What is needed: Return every entry below exactly as written.

Collection entries:
===

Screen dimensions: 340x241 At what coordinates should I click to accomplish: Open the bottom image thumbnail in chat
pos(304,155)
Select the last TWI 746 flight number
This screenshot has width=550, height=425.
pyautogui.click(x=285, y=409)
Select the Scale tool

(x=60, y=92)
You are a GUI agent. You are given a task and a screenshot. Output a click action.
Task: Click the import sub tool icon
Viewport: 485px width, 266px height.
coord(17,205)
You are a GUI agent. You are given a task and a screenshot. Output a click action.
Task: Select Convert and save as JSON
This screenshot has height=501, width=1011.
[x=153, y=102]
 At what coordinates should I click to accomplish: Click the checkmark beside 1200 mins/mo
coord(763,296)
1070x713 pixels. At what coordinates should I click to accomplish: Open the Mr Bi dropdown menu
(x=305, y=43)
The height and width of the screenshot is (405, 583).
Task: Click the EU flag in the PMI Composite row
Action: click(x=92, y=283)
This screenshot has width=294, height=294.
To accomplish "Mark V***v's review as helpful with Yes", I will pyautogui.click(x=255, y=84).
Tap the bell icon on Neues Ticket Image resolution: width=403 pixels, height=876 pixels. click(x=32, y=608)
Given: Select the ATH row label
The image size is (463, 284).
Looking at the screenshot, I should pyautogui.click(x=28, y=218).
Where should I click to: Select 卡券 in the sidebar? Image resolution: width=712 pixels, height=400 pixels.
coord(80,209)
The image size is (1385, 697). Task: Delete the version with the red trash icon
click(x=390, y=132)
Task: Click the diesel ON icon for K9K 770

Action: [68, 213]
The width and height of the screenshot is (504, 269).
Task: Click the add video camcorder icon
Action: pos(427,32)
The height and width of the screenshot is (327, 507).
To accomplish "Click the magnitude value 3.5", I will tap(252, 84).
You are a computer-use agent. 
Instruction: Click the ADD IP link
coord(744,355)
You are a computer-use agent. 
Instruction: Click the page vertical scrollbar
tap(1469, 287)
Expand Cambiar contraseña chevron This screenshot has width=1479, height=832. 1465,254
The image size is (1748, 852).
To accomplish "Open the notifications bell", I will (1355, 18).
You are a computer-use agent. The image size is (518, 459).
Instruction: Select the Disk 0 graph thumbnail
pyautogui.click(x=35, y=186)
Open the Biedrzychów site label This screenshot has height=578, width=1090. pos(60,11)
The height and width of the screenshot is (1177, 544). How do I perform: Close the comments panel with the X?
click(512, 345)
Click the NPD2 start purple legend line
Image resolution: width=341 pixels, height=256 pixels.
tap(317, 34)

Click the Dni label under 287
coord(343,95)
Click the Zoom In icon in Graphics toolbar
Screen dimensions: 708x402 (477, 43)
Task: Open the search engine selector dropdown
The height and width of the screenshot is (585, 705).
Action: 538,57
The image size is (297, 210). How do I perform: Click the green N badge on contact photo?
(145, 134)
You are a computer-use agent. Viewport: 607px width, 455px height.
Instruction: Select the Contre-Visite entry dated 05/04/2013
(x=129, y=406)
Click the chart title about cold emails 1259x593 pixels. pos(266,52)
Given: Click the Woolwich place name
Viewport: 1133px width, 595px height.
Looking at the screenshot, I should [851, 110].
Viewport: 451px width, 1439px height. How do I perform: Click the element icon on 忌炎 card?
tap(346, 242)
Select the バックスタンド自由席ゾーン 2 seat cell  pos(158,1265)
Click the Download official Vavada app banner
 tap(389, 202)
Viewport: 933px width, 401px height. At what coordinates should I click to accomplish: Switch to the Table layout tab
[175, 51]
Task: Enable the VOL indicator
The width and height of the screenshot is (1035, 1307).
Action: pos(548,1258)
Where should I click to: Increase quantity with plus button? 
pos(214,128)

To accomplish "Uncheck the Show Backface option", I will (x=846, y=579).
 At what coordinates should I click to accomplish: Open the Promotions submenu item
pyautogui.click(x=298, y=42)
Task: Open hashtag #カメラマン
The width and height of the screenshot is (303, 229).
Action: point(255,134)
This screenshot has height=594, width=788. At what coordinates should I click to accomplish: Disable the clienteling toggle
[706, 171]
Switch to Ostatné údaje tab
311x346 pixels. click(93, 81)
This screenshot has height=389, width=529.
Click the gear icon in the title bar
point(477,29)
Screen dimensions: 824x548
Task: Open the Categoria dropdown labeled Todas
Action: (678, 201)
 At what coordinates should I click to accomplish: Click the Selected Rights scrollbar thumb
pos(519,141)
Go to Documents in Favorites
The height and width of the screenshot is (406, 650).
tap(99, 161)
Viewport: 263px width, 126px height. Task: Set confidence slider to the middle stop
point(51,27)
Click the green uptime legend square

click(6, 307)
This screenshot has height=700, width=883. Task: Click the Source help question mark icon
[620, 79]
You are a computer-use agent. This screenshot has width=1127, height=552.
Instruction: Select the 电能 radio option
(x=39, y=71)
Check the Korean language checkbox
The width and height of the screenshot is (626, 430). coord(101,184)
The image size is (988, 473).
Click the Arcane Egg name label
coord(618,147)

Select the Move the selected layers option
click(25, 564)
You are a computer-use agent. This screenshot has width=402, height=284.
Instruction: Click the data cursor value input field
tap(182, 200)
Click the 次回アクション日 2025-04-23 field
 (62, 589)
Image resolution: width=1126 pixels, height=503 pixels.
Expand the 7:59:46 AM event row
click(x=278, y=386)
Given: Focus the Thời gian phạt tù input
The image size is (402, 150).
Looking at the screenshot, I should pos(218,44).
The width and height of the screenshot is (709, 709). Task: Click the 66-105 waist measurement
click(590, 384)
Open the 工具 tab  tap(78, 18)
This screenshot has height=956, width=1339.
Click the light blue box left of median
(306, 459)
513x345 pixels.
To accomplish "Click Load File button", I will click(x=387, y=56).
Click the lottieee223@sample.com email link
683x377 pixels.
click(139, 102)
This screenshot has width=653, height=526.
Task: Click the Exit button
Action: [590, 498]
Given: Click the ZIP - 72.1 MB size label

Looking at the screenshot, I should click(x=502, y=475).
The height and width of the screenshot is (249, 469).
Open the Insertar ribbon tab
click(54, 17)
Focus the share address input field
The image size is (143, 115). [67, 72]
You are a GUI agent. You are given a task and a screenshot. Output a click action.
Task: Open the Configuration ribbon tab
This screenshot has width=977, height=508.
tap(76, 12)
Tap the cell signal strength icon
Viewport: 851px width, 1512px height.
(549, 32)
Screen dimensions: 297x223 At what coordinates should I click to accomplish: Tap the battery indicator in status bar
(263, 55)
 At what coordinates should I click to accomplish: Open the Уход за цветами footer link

===

Answer space:
Screen dimensions: 340x241 At what coordinates should I click to accomplish: Open the bottom image thumbnail in chat
pos(304,155)
Select the last TWI 746 flight number
This screenshot has width=550, height=425.
pyautogui.click(x=285, y=409)
Select the Scale tool

(x=60, y=92)
You are a GUI agent. You are given a task and a screenshot. Output a click action.
Task: Click the import sub tool icon
Viewport: 485px width, 266px height.
coord(17,205)
You are a GUI agent. You are given a task and a screenshot. Output a click action.
Task: Select Convert and save as JSON
This screenshot has height=501, width=1011.
[x=153, y=102]
 At what coordinates should I click to accomplish: Click the checkmark beside 1200 mins/mo
coord(763,296)
1070x713 pixels. At what coordinates should I click to accomplish: Open the Mr Bi dropdown menu
(x=305, y=43)
The height and width of the screenshot is (405, 583).
Task: Click the EU flag in the PMI Composite row
Action: click(x=92, y=283)
This screenshot has width=294, height=294.
To accomplish "Mark V***v's review as helpful with Yes", I will pyautogui.click(x=255, y=84).
Tap the bell icon on Neues Ticket Image resolution: width=403 pixels, height=876 pixels. click(x=32, y=608)
Given: Select the ATH row label
The image size is (463, 284).
Looking at the screenshot, I should pyautogui.click(x=28, y=218).
Where should I click to: Select 卡券 in the sidebar? Image resolution: width=712 pixels, height=400 pixels.
coord(80,209)
The image size is (1385, 697). Task: Delete the version with the red trash icon
click(x=390, y=132)
Task: Click the diesel ON icon for K9K 770

Action: [68, 213]
The width and height of the screenshot is (504, 269).
Task: Click the add video camcorder icon
Action: pos(427,32)
The height and width of the screenshot is (327, 507).
To accomplish "Click the magnitude value 3.5", I will tap(252, 84).
You are a computer-use agent. 
Instruction: Click the ADD IP link
coord(744,355)
You are a computer-use agent. 
Instruction: Click the page vertical scrollbar
tap(1469, 287)
Expand Cambiar contraseña chevron This screenshot has width=1479, height=832. 1465,254
The image size is (1748, 852).
To accomplish "Open the notifications bell", I will (1355, 18).
You are a computer-use agent. The image size is (518, 459).
Instruction: Select the Disk 0 graph thumbnail
pyautogui.click(x=35, y=186)
Open the Biedrzychów site label This screenshot has height=578, width=1090. pos(60,11)
The height and width of the screenshot is (1177, 544). How do I perform: Close the comments panel with the X?
click(512, 345)
Click the NPD2 start purple legend line
Image resolution: width=341 pixels, height=256 pixels.
tap(317, 34)

Click the Dni label under 287
coord(343,95)
Click the Zoom In icon in Graphics toolbar
Screen dimensions: 708x402 (477, 43)
Task: Open the search engine selector dropdown
The height and width of the screenshot is (585, 705).
Action: 538,57
The image size is (297, 210). How do I perform: Click the green N badge on contact photo?
(145, 134)
You are a computer-use agent. Viewport: 607px width, 455px height.
Instruction: Select the Contre-Visite entry dated 05/04/2013
(x=129, y=406)
Click the chart title about cold emails 1259x593 pixels. pos(266,52)
Given: Click the Woolwich place name
Viewport: 1133px width, 595px height.
Looking at the screenshot, I should [851, 110].
Viewport: 451px width, 1439px height. How do I perform: Click the element icon on 忌炎 card?
tap(346, 242)
Select the バックスタンド自由席ゾーン 2 seat cell  pos(158,1265)
Click the Download official Vavada app banner
 tap(389, 202)
Viewport: 933px width, 401px height. At what coordinates should I click to accomplish: Switch to the Table layout tab
[175, 51]
Task: Enable the VOL indicator
The width and height of the screenshot is (1035, 1307).
Action: pos(548,1258)
Where should I click to: Increase quantity with plus button? 
pos(214,128)

To accomplish "Uncheck the Show Backface option", I will (x=846, y=579).
 At what coordinates should I click to accomplish: Open the Promotions submenu item
pyautogui.click(x=298, y=42)
Task: Open hashtag #カメラマン
The width and height of the screenshot is (303, 229).
Action: point(255,134)
This screenshot has height=594, width=788. At what coordinates should I click to accomplish: Disable the clienteling toggle
[706, 171]
Switch to Ostatné údaje tab
311x346 pixels. click(93, 81)
This screenshot has height=389, width=529.
Click the gear icon in the title bar
point(477,29)
Screen dimensions: 824x548
Task: Open the Categoria dropdown labeled Todas
Action: (678, 201)
 At what coordinates should I click to accomplish: Click the Selected Rights scrollbar thumb
pos(519,141)
Go to Documents in Favorites
The height and width of the screenshot is (406, 650).
tap(99, 161)
Viewport: 263px width, 126px height. Task: Set confidence slider to the middle stop
point(51,27)
Click the green uptime legend square

click(6, 307)
This screenshot has height=700, width=883. Task: Click the Source help question mark icon
[620, 79]
You are a computer-use agent. This screenshot has width=1127, height=552.
Instruction: Select the 电能 radio option
(x=39, y=71)
Check the Korean language checkbox
The width and height of the screenshot is (626, 430). coord(101,184)
The image size is (988, 473).
Click the Arcane Egg name label
coord(618,147)

Select the Move the selected layers option
click(25, 564)
You are a computer-use agent. This screenshot has width=402, height=284.
Instruction: Click the data cursor value input field
tap(182, 200)
Click the 次回アクション日 2025-04-23 field
 (62, 589)
Image resolution: width=1126 pixels, height=503 pixels.
Expand the 7:59:46 AM event row
click(x=278, y=386)
Given: Focus the Thời gian phạt tù input
The image size is (402, 150).
Looking at the screenshot, I should pos(218,44).
The width and height of the screenshot is (709, 709). Task: Click the 66-105 waist measurement
click(590, 384)
Open the 工具 tab  tap(78, 18)
This screenshot has height=956, width=1339.
Click the light blue box left of median
(306, 459)
513x345 pixels.
To accomplish "Click Load File button", I will click(x=387, y=56).
Click the lottieee223@sample.com email link
683x377 pixels.
click(139, 102)
This screenshot has width=653, height=526.
Task: Click the Exit button
Action: [590, 498]
Given: Click the ZIP - 72.1 MB size label

Looking at the screenshot, I should click(x=502, y=475).
The height and width of the screenshot is (249, 469).
Open the Insertar ribbon tab
click(54, 17)
Focus the share address input field
The image size is (143, 115). [67, 72]
You are a GUI agent. You are given a task and a screenshot. Output a click action.
Task: Open the Configuration ribbon tab
This screenshot has width=977, height=508.
tap(76, 12)
Tap the cell signal strength icon
Viewport: 851px width, 1512px height.
(549, 32)
Screen dimensions: 297x223 At what coordinates should I click to accomplish: Tap the battery indicator in status bar
(263, 55)
 At what coordinates should I click to accomplish: Open the Уход за цветами footer link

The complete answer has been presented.